* **Input records**
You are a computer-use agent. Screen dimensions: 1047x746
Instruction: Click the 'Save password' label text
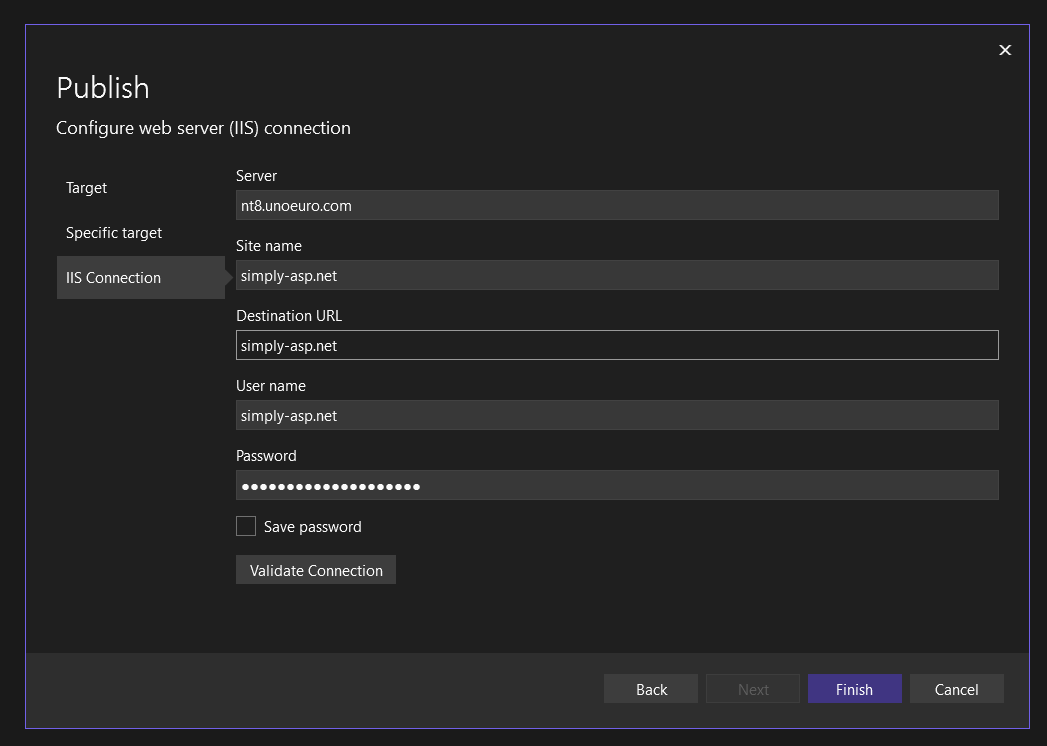(x=312, y=527)
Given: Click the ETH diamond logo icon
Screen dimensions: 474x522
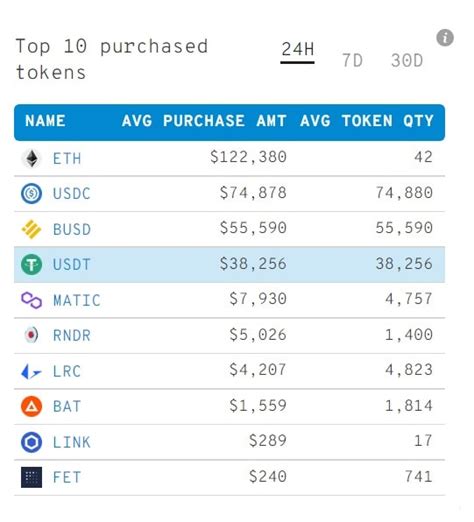Looking at the screenshot, I should point(32,158).
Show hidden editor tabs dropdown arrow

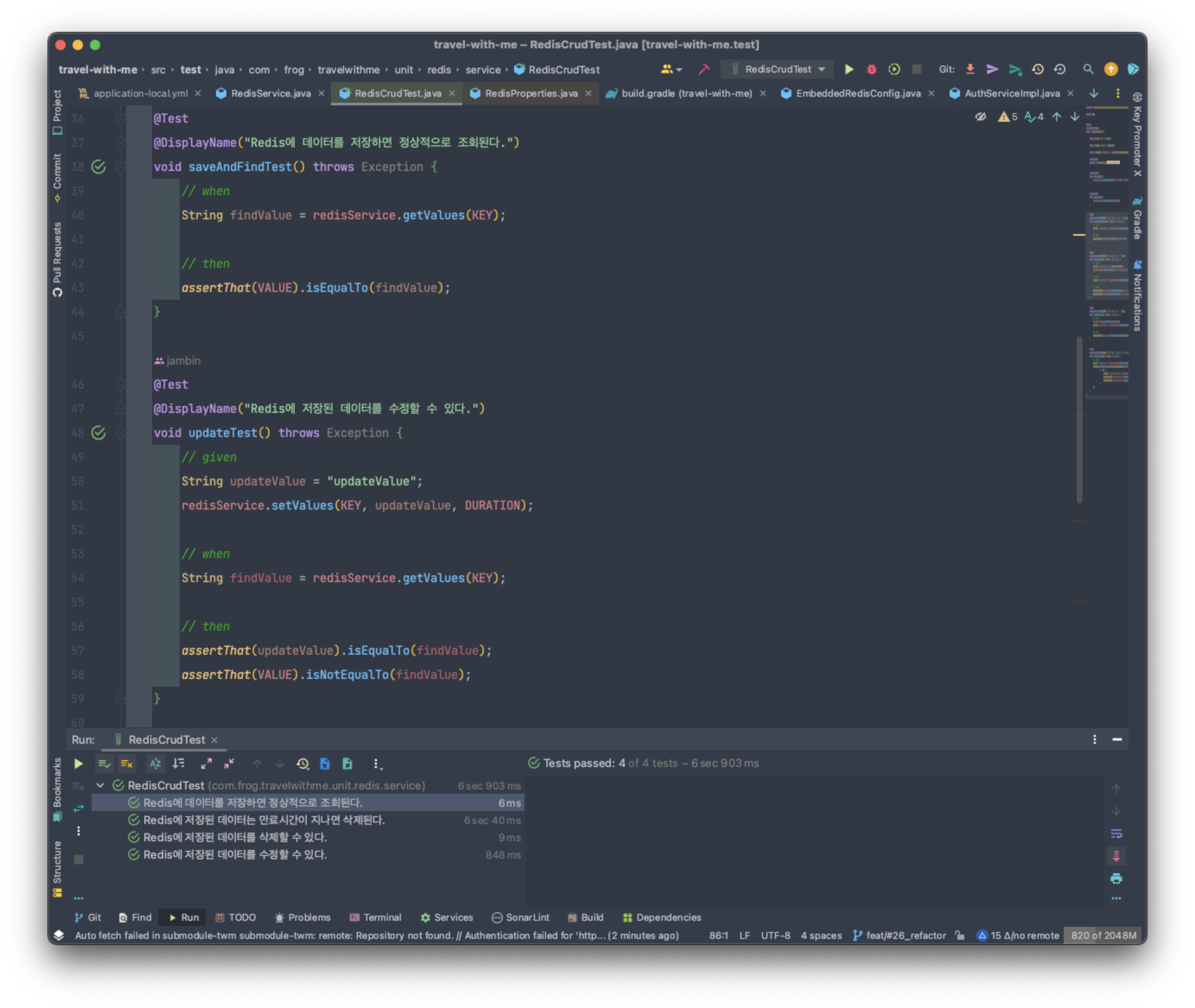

* **The task**
Retype every line of the items above word for word, leaving out the pictures.

* **Solved problem**
You are a computer-use agent. Screen dimensions: 1047x746
Instruction: Click the 'Save password' label text
(x=312, y=527)
Given: Click the ETH diamond logo icon
Screen dimensions: 474x522
Looking at the screenshot, I should point(32,158).
Show hidden editor tabs dropdown arrow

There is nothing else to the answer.